Sistem sewa biasanya dihitung per bulan atau per tahun di luar beaya kebersihan dan keamanan. Hitungan untuk tahun 2007, rata-rata per tahun antara Rp. 5 sampai 10 juta untuk setiap kapling. Kalau lahan sudah habis di tempat resmi tadi, Anda bisa ‘membeli hak pakai’ pada penyewa lama secara bisik-bisik. Dengan catatan, penyewa lama sudah bosan, tentu saja. Harga beli ‘hak pakai’ juga bervariasi antara Rp. 20 juta sampai Rp. 100 juta per kapling.

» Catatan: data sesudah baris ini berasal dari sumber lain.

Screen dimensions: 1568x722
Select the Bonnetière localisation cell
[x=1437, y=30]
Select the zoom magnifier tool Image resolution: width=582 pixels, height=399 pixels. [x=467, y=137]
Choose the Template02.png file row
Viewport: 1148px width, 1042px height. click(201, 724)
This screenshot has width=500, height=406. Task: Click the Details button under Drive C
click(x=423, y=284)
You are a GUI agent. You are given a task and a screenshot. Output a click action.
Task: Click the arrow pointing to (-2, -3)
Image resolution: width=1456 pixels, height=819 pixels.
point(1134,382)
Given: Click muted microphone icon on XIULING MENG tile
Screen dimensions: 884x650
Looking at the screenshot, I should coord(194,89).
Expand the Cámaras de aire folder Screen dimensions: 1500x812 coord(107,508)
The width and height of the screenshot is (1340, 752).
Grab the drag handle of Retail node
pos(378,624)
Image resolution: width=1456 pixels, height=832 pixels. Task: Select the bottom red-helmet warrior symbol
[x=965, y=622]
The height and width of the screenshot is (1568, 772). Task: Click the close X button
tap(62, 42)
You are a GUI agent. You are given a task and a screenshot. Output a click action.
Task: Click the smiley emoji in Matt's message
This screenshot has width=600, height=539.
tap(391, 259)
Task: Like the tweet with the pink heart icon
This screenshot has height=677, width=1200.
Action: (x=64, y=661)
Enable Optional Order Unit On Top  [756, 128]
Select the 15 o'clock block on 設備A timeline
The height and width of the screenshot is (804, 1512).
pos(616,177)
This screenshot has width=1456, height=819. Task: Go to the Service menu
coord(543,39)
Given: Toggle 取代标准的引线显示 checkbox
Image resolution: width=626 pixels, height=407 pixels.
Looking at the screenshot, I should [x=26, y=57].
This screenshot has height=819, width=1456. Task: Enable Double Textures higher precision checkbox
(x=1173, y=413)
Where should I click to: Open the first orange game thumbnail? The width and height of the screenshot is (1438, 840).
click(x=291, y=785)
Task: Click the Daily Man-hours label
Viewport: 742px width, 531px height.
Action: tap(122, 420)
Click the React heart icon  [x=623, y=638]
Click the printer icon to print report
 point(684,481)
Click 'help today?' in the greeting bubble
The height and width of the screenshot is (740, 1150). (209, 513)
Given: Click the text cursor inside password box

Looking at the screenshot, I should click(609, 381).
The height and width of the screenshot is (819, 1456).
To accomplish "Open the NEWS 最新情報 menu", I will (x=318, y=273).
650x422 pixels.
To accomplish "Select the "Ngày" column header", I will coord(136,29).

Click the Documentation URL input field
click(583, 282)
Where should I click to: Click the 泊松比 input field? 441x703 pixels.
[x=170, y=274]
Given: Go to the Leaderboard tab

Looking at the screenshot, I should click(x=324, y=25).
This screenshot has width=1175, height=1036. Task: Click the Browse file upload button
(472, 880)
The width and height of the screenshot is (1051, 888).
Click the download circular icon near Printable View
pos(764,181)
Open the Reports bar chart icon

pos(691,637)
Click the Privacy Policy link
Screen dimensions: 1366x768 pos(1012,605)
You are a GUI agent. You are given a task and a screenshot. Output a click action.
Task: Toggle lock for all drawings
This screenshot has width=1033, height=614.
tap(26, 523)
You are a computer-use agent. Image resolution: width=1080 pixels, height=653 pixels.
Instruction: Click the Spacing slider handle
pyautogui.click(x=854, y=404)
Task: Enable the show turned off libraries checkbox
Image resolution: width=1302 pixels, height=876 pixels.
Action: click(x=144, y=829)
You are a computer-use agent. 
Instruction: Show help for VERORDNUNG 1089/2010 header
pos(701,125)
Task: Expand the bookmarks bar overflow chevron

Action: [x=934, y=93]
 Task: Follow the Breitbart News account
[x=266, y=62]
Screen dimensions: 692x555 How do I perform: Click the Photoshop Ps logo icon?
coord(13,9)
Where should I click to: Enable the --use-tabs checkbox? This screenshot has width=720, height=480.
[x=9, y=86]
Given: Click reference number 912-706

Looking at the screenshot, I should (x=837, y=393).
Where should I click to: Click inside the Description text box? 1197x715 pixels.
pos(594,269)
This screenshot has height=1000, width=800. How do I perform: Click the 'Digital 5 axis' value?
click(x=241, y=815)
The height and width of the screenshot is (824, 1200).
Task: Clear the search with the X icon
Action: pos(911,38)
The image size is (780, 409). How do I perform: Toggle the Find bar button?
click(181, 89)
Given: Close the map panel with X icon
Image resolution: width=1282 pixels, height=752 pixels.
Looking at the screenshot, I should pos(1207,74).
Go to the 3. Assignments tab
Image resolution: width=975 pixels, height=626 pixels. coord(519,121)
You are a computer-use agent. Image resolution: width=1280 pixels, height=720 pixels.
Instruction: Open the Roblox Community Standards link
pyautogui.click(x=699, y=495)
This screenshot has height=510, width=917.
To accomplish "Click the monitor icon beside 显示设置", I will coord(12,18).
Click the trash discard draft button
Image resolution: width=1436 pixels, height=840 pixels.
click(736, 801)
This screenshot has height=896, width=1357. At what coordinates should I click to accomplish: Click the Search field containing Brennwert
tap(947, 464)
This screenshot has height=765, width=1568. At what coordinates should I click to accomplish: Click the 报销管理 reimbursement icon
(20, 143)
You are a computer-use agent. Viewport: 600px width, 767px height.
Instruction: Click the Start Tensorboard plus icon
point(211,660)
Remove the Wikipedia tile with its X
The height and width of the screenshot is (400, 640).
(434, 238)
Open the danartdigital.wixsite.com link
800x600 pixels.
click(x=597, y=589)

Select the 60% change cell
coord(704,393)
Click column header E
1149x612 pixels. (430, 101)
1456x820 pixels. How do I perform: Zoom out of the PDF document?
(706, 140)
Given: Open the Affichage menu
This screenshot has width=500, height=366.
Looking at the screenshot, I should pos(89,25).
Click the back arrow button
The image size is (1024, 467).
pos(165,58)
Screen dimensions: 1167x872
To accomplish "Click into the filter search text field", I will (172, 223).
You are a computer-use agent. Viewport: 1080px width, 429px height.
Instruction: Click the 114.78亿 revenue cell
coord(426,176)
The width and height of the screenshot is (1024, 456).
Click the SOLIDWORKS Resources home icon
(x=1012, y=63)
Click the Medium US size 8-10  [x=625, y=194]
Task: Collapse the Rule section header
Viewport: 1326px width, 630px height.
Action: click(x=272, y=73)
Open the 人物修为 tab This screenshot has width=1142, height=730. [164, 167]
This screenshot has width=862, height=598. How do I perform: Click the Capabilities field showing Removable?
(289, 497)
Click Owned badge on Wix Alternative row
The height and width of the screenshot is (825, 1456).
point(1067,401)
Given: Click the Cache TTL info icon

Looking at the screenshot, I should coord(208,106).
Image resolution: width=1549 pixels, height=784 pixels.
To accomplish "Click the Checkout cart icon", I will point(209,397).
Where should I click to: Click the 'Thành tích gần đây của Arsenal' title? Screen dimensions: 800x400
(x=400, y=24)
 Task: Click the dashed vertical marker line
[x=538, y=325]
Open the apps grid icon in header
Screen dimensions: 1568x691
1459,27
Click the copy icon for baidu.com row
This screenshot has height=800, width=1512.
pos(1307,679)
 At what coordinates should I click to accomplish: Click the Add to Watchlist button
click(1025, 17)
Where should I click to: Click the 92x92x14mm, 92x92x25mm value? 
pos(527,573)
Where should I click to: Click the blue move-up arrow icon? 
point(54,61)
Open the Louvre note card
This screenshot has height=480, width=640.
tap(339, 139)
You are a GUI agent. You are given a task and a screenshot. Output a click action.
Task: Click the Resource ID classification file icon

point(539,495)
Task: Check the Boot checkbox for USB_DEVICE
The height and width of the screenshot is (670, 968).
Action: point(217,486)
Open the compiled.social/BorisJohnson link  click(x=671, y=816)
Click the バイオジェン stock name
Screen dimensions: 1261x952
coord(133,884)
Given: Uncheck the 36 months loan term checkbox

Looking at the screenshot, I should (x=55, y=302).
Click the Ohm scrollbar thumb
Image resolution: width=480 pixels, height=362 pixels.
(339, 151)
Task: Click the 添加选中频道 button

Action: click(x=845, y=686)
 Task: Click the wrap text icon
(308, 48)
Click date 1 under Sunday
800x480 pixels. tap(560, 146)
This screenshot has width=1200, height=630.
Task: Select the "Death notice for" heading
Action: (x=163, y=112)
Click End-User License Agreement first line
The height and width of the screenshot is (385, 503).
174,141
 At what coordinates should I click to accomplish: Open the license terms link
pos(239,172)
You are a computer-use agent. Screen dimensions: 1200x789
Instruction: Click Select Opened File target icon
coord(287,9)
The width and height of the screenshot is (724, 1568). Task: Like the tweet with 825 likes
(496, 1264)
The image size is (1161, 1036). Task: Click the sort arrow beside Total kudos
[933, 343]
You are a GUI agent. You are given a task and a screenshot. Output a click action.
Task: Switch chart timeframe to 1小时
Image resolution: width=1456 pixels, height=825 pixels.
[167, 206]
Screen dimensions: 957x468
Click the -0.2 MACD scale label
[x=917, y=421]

Menyewa lapak di sentra penjualan tanaman hias resmi, selain tidak dikejar-kejar petugas Trantib, Anda juga tidak perlu repot-repot promosi. Karena sentra tanaman itu sendiri sudah mampu mengumpulkan pengunjung. Paling tidak, kalau Anda belum punya pelanggan, kalau nasib baik, ada pelanggan tetangga kesasar masuk ke gerai Anda. Yang perlu Anda lakukan tinggal memajang tanaman-tanaman yang bagus, memasang karyawan yang ramah dan membuat gerai Anda menyenangkan.

2. Sewa stand dan buka pameran.
Pameran Tanaman Hias merupakan ajang promosi dan ajang penjualan yang bagus. Pihak penyelenggara melakukan banyak promosi untuk mengudang konsumen datang. Kalau Anda sewa stand dan buka pameran di situ, bukan mustahil gerai Anda dikunjungi orang, dan tanaman Anda dibeli orang.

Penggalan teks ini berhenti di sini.